Become a Sport Pilot

Why Sport vs. Private Pilot?

The Federal Aviation Administration (FAA) has just recently approved something known as the Sport Pilot rule which allows you to now obtain a sport pilot license in lieu of a private pilot license. What's so good about this rule and why might you consider pursuing the former? Let's find out.

The Upside
First, a sport pilot license doesn't require that you have an FAA issued third-class medical certificate. It only requires that you have a valid U.S.drivers license without having an official denial or revocation of an FAA medical certificate on file with the FAA. This means if you have a drivers license then the FAA considers you medically qualified to fly as a sport pilot in a sport airplane.

Second, the sport pilot license requires only 20 hours of flight time in preparation for your license compared to 40 hours minimum preparation for a private pilot certificate. This means you'll meet the sport pilot license requirement with as little as 15 hours of dual instruction from a certified flight instructor and five hours solo flight time (realistically, you should plan on 30-35 hours of training time).

While a written (knowledge) test and a practical flight test are still required for the sport license, there's no doubt that you'll dramatically reduce the cost of learning to fly, perhaps as much as 60% as compared to that for private pilot licensing. Here's a rough estimate of the total costs based on 25 hours of airplane rental and an estimated cost of $125/hr. for rental of a sport airplane.

35 hours of airplane rental @ $125/hr. = $4,375
40 hours of dual instruction @ $40/hr. = $1,600
Written exam fee = $100
Designated Examiner fee for checkride = $300 (as high as $600 in some cases)

Rod Machado's Pilot eHandbook = $49.95
Additional supplies = $200
Total Cost = $6,619.95

 So what's the downside to obtaining a sport pilot license?

The Downside (if you want to call it that)
As a sport pilot you're limited to flying a single- or two-place light sport aircraft during daylight hours and you can't ever carry more than one passenger. There are other limitations but these are the most relevant ones. Now, this isn't necessarily a big downside. As a general rule, most folks only fly with one person at a time anyway. And while flying at night is an aesthetic experience, you'd be surprised how little night flying most pilots really do. Nevertheless, these are limitations to be considered.

So what are the light sport aircraft available to a sport pilot?

The following are six categories of light sport aircraft (LSA): airplane, glider, rotocraft lighter-than-air (balloon or airship), powered parachute and weight shift control.

In the airplane category of light sport aircraft (the one I'm assuming that you're interested in flying), the airplane must weigh less than 1,320 pounds and have a top speed of no more than 120 knots (138 mph). It can have no more than two seats and fixed landing gear (meaning that the gear isn't broken, but that it can't be retracted in flight for less drag, which means more speed). There are other requirements but these are the important ones. There are many manufacturers making light sport aircraft and you can check them out by visiting the EAA's Sport Pilot web site.

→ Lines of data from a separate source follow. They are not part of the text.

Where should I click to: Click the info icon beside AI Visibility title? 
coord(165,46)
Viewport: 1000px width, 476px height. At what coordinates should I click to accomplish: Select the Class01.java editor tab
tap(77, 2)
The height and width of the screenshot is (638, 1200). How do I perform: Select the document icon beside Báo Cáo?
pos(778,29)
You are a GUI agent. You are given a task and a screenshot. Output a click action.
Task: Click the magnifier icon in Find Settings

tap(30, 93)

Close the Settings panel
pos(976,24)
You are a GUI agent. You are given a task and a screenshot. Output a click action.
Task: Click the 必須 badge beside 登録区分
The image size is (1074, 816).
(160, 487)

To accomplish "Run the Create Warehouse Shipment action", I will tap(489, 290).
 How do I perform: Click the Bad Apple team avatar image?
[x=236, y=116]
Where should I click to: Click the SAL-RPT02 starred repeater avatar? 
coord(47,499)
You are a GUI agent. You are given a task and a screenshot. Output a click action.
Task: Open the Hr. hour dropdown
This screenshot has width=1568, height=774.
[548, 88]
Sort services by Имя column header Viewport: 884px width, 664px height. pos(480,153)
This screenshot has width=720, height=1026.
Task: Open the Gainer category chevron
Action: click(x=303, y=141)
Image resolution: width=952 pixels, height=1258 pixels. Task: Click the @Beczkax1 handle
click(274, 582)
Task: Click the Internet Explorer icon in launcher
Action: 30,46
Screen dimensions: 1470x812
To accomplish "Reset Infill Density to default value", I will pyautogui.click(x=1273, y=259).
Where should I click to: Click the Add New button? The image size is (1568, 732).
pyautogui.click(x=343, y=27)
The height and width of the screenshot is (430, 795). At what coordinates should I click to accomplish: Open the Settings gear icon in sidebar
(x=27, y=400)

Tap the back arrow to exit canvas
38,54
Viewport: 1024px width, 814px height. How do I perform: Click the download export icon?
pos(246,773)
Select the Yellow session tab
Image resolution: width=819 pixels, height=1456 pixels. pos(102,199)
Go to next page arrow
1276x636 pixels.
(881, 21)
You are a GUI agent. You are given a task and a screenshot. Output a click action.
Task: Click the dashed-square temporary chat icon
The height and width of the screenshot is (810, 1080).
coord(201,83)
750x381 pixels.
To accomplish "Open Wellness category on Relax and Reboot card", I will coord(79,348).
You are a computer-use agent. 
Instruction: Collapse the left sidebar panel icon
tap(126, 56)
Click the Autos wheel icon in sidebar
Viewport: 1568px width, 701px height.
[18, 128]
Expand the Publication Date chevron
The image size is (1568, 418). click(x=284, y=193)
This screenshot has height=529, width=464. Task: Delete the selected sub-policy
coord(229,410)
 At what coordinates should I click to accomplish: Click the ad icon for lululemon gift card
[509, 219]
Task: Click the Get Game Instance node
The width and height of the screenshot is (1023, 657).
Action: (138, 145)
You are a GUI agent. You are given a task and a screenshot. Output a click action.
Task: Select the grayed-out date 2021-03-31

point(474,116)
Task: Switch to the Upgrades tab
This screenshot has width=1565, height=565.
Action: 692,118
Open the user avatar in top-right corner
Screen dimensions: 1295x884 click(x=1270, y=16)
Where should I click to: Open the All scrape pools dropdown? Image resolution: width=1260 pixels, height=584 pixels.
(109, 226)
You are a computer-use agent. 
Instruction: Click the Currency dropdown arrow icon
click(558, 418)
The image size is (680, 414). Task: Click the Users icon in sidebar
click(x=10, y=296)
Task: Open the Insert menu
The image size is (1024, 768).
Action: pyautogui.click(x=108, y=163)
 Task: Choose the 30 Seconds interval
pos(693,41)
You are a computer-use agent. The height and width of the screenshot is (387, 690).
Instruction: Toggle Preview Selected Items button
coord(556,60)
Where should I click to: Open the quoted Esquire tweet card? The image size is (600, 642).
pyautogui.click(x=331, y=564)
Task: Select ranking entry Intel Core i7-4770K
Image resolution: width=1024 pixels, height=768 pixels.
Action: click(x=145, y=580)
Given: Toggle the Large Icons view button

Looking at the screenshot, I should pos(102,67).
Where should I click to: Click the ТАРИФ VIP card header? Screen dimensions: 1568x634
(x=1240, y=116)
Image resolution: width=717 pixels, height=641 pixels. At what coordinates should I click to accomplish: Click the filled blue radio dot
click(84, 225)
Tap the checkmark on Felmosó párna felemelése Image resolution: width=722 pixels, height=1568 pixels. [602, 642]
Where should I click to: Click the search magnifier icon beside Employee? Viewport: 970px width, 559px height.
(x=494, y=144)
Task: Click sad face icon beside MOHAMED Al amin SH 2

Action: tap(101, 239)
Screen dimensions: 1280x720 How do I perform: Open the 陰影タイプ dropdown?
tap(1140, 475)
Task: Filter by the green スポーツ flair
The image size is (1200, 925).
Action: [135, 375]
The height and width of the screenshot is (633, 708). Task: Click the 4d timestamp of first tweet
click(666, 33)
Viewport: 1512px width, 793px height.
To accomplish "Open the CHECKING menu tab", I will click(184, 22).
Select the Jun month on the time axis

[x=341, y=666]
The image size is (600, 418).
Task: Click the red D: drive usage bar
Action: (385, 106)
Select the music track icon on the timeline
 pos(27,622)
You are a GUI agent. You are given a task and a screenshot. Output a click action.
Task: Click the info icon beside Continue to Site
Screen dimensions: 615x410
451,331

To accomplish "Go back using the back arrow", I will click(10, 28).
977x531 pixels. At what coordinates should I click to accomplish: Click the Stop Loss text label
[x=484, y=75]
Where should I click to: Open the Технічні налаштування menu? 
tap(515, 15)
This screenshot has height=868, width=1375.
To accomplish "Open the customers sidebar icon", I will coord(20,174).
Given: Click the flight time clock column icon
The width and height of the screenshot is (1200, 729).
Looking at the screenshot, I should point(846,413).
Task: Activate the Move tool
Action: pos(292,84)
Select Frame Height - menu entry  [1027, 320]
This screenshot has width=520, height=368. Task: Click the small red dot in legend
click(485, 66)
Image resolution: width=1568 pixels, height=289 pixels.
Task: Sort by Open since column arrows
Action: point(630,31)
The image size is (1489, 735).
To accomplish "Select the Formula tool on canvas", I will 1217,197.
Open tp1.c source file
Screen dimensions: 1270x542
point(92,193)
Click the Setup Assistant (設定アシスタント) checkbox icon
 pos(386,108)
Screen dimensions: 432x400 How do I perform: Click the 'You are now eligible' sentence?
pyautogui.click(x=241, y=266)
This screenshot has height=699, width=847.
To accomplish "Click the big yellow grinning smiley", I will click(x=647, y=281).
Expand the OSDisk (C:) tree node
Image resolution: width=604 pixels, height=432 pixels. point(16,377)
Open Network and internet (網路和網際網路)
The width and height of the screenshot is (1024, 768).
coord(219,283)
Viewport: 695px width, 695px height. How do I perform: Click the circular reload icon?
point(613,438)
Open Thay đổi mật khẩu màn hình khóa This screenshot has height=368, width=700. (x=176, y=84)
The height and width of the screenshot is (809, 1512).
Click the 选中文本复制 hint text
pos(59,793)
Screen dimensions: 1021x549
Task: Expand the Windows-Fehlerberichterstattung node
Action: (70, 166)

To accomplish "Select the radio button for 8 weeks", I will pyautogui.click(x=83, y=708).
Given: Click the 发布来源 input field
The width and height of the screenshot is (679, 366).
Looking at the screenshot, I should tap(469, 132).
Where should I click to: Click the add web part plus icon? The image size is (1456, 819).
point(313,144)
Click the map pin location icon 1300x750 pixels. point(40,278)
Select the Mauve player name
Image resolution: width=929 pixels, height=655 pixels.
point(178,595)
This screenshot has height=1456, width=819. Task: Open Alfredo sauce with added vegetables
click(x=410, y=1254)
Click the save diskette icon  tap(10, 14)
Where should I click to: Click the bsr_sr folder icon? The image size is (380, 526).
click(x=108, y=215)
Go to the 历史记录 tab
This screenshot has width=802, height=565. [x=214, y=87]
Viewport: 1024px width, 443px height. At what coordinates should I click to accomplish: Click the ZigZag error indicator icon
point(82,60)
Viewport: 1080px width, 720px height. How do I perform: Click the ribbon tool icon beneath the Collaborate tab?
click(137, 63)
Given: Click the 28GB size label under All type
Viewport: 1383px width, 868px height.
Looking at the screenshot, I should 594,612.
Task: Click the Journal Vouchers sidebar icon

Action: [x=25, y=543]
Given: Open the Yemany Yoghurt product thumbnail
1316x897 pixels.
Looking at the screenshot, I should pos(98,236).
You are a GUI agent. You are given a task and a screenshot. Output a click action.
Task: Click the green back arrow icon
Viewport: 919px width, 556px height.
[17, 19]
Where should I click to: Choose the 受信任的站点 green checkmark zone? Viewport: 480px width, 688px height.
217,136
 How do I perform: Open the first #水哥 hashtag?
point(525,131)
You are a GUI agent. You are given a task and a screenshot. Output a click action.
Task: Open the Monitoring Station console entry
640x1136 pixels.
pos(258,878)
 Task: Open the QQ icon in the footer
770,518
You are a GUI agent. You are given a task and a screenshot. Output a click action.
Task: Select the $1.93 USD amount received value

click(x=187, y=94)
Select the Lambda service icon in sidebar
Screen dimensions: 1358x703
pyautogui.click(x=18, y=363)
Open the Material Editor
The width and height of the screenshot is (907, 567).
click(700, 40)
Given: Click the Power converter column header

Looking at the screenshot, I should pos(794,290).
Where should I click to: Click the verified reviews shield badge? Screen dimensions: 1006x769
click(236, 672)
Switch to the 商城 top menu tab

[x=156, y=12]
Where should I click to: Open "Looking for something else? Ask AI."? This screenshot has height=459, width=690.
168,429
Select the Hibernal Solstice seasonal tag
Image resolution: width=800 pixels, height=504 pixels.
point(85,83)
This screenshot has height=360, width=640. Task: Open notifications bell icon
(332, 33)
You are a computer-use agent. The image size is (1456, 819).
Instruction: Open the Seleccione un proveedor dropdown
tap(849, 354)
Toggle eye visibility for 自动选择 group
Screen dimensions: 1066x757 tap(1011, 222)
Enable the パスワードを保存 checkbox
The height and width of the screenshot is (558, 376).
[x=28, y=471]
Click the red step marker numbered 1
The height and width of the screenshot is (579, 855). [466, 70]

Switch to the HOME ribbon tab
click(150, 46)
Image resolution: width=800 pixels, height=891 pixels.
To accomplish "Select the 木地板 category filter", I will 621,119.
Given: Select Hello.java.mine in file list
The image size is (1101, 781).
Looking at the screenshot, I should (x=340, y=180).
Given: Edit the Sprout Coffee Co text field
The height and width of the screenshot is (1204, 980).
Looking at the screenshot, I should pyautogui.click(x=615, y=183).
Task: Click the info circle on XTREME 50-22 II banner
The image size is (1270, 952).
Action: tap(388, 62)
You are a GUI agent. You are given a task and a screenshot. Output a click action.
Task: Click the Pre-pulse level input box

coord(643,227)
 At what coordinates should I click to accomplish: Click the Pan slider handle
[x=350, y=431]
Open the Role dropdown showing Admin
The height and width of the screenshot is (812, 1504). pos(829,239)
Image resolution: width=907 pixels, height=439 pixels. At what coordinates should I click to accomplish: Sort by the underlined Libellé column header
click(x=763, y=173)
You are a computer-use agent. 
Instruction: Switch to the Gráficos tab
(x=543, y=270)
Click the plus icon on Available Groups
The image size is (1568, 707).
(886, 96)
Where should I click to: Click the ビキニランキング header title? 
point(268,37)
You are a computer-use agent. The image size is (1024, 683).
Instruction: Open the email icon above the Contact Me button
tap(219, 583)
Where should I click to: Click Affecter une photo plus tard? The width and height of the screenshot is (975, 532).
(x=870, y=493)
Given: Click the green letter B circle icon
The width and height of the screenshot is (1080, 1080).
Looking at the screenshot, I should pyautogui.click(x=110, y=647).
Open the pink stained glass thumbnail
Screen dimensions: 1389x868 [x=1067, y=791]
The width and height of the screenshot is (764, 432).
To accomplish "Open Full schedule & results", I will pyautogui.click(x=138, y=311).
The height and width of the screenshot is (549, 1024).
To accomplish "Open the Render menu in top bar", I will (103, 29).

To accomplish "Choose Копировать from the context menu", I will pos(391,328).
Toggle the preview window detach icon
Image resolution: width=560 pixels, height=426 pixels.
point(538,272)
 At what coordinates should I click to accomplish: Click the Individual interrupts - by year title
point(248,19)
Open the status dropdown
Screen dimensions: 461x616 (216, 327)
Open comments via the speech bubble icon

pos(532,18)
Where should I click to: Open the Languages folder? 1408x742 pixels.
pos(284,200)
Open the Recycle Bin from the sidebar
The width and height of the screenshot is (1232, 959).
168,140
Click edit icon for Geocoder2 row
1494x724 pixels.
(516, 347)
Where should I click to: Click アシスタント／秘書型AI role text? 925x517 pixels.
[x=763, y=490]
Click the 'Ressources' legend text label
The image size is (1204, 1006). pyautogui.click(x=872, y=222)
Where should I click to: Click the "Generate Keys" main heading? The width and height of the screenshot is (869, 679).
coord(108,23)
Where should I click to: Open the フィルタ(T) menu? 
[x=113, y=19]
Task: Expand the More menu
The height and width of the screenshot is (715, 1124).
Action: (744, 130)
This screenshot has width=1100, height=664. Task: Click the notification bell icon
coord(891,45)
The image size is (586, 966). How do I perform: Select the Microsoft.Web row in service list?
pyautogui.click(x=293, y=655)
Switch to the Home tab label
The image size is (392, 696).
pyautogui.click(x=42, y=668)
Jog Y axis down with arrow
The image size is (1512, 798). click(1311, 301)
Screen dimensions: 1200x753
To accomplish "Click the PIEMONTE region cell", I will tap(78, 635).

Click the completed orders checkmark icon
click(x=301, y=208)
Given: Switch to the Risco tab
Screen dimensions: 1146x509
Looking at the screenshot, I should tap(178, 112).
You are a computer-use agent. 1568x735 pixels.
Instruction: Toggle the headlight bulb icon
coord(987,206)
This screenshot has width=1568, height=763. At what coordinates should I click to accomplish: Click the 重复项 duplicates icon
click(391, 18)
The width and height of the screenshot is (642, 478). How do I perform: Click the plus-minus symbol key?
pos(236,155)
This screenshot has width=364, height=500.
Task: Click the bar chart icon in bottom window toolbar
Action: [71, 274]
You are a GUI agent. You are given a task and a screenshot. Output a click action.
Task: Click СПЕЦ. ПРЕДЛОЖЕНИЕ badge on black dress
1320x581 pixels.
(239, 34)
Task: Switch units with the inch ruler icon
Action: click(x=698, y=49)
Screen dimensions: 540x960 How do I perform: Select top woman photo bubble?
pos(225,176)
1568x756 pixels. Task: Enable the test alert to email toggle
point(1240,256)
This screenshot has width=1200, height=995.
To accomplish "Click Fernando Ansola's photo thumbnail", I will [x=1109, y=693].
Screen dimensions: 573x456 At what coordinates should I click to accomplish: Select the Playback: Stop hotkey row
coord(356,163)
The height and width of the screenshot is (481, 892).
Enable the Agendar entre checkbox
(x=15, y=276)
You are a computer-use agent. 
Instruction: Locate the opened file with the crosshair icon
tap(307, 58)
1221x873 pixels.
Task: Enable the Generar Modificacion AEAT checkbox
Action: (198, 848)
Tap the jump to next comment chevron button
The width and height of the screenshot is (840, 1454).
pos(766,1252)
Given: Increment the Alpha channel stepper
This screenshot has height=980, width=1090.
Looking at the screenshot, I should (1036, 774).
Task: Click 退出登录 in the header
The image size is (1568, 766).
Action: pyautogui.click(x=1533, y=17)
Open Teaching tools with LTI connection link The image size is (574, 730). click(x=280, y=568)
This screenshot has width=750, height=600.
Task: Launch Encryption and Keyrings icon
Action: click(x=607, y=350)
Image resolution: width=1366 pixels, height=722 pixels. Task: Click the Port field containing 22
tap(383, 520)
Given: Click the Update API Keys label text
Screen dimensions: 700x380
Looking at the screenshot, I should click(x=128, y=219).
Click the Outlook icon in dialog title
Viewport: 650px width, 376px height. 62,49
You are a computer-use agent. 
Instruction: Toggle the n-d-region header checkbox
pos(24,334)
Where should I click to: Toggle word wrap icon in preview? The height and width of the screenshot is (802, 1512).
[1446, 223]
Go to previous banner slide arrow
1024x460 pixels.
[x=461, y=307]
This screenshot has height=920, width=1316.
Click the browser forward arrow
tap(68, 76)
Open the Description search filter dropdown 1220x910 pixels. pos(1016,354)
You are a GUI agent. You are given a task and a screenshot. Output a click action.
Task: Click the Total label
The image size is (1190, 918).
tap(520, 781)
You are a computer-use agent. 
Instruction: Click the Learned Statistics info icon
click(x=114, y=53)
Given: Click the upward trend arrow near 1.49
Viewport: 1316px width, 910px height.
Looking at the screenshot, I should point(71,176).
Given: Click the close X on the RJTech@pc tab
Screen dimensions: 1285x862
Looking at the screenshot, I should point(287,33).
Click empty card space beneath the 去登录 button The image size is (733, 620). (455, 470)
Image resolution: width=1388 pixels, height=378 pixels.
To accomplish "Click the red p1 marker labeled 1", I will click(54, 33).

For instance, take a look at the Flight Design CT airplane which is a light sport airplane. This airplane sells for approximately $100,000 and it's a fine airplane to fly and a fine airplane in which to train.

There are many more LSAs from which to choose. Take a look at this EAA site and click on some of the other manufacturer URLs.

On the other hand, there are several airplanes with standard airworthiness certificates that fall into the LSA category. This means if you have a sport pilot license then you can fly any of these airplanes (the ones that would normally require a regular private pilot license to fly). I'm speaking of a handful of airplanes like: Aeronca Chiefs and Champs, Piper Cubs, Luscombes and Taylorcrafts. On the whole, flying an LSA as a sport pilot might better accommodate your aviation desires as compared to training for a private pilots license. If, however, you desire greater utility with the airplane you fly, then you should consider private pilot training. This allows you to fly bigger and faster airplanes and also allows you to earn an instrument rating, which makes weather delays less of a factor.

There is, however, another strategy you might consider. There's absolutely nothing wrong with obtaining your sport pilot license as an intermediate step in preparation for the private pilot license. This strategy is a good one if you want to fly as a private pilot but don't have the $7,000-$9,000 you need for the training. After all, LSA are sure to be less expensive than renting standard, non-LSA machines.

There's not a lot of information I can give you right now on LSA rental costs since the FAA sport pilot rules are so new. It's reasonable to assume that obtaining your sport pilot license in a sport airplane would allow you to fly with passengers sooner and have more fun quicker. That means having someone with which to share the operating expenses of the flight. That means that flying is overall less expensive, even if you don't wear overalls when you fly (sorry, I really love line).